Przedstawiciele CBA złożyli zażalenie. Przekonują w nim, że zebrany przez nich materiał dowodzi złamania prawa przez urzędników marszałka.
– Zakwestionowano ocenę dowodów poczynioną przez prokuratora – wyjaśnia Magdalena Sochoń, zastępca szefa Prokuratury Rejonowej Lublin-Północ. – Wnieśliśmy o nieuwzględnienie zażalenia. Wbrew twierdzeniom CBA, prokurator nie opierał się tylko na materiałach przekazanych przez biuro. Uzyskał i przeanalizował całość dokumentacji dotyczącej projektu „Wrota Lubelszczyzny” oraz pisemne oświadczenie marszałka województwa.
Zażaleniem CBA zajmie się Sąd Rejonowy Lublin-Zachód. Sprawa trafiła już na wokandę, ale z przyczyn formalnych posiedzenie odroczono do 21 czerwca.
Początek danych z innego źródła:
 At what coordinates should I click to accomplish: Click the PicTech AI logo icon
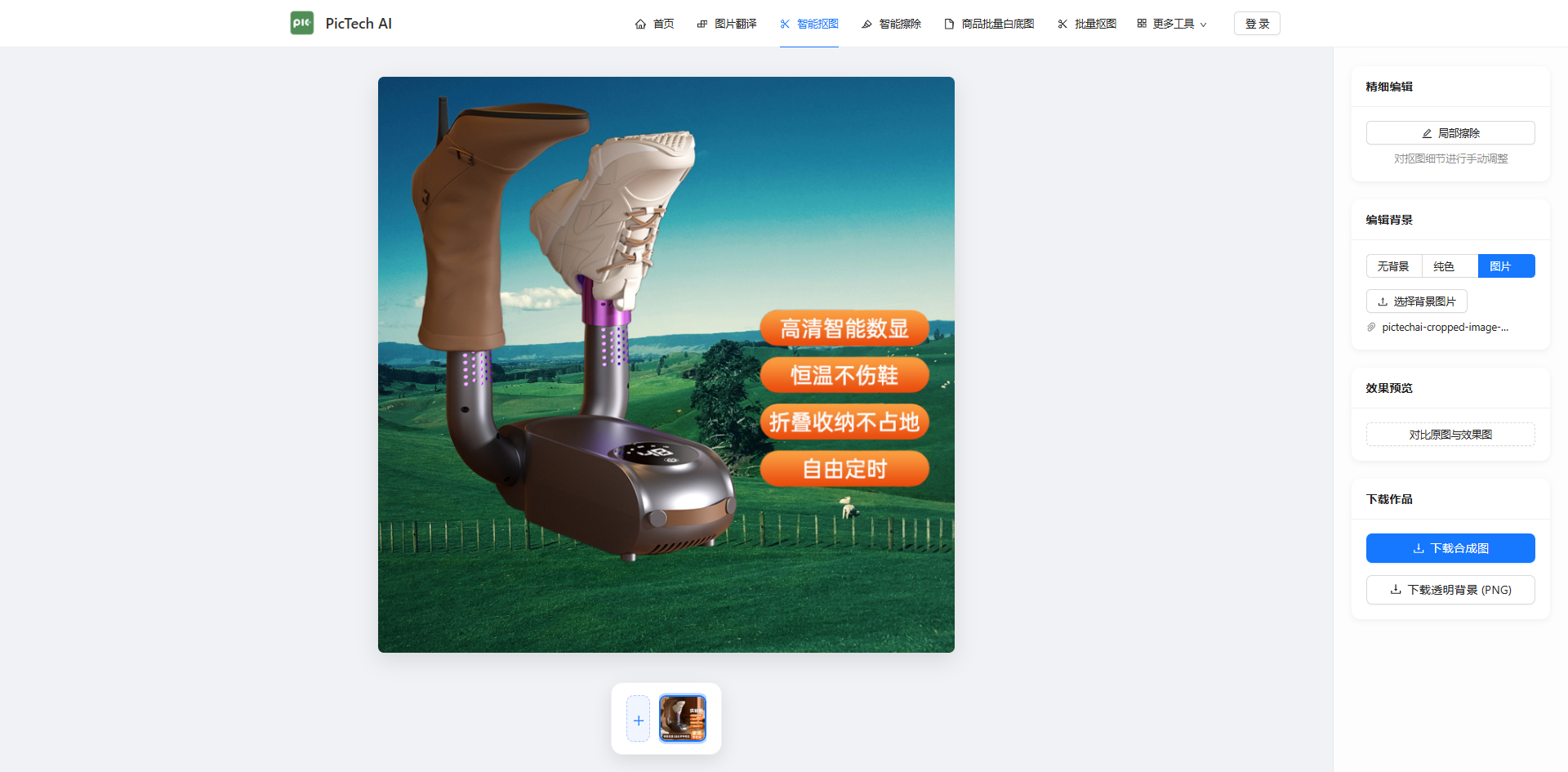tap(302, 23)
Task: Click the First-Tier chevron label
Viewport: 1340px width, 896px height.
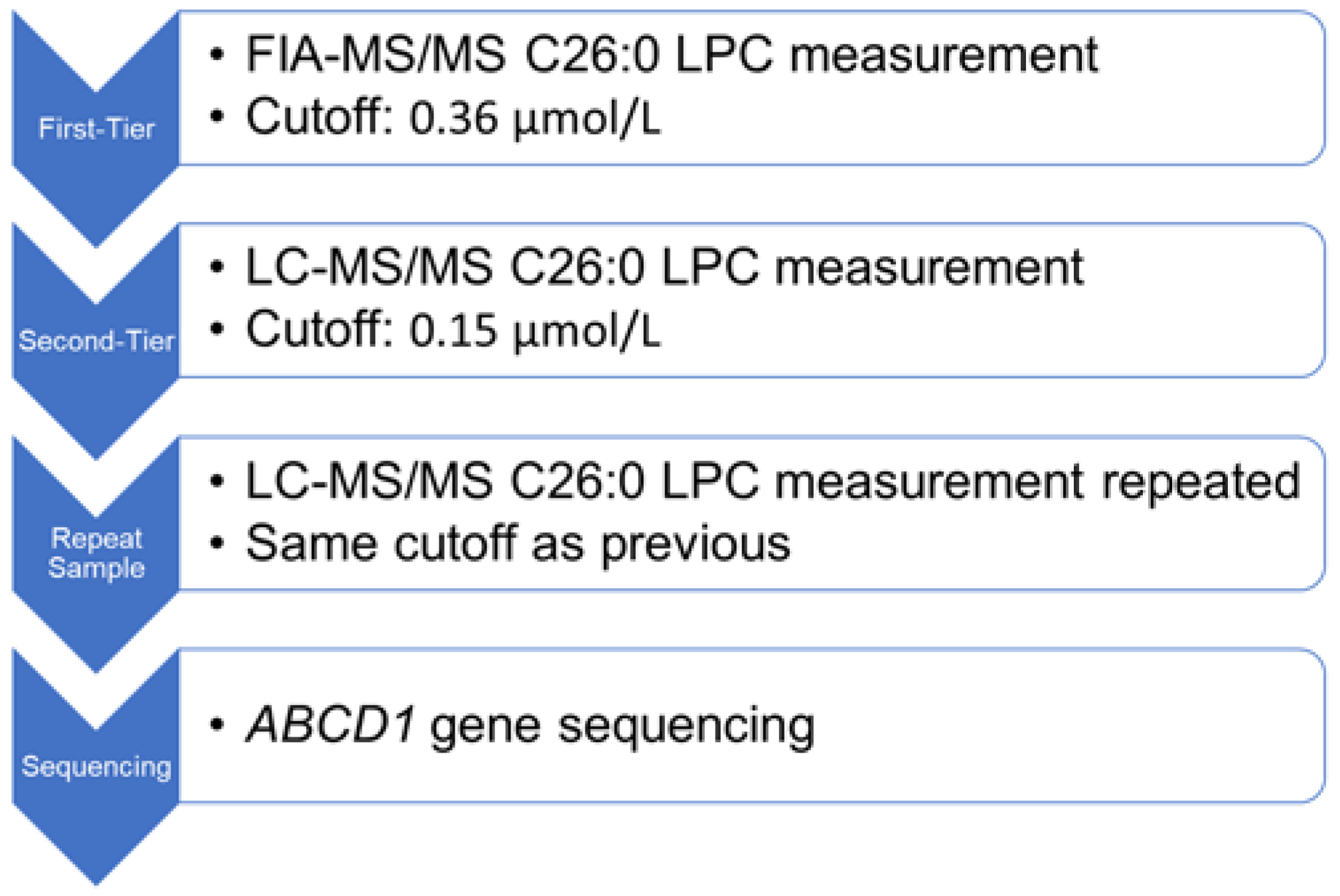Action: tap(96, 128)
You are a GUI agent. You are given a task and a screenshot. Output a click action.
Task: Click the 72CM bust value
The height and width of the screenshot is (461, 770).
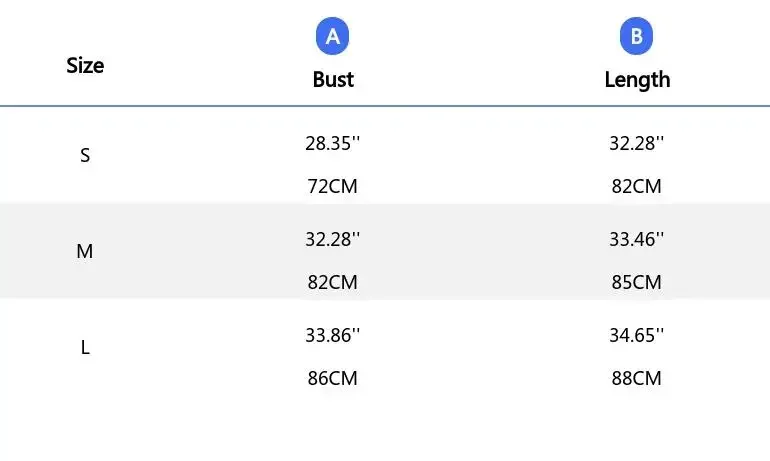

Agenci przez blisko rok kontrolowali wszystkie urzędy marszałkowskie w kraju. Zawiadomienie w sprawie „Wrót Lubelszczyzny” to jeden z efektów tej kontroli. Według CBA urzędnicy podlegli marszałkowi nie naliczyli kar umownych firmie, która realizowała projekt „Wrota Lubelszczyzny”. Wykonawca spóźnił się z realizacją prac pół roku, więc powinien zapłacić pół miliona złotych kary.
Prokurator uznał jednak, że zarówno dyrektor Departamentu Organizacyjno Prawnego, jak i kierownik z Departamentu Cyfryzacji nie mieli podstaw do naliczenia karnej opłaty.
Zawiadomienie dotyczące „Wrót Lubelszczyzny” to nie jedyny efekt kontroli CBA w urzędzie marszałkowskim. Agenci zawiadomili również prokuraturę o nielegalnym ich zdaniem powoływaniu grup producenckich. Dzięki temu rolnicy mogli bezprawnie uzyskać ponad 20 mln zł unijnych dotacji. Prokuratura wyjaśnia tę sprawę. Nikomu nie postawiono jeszcze żadnych zarzutów.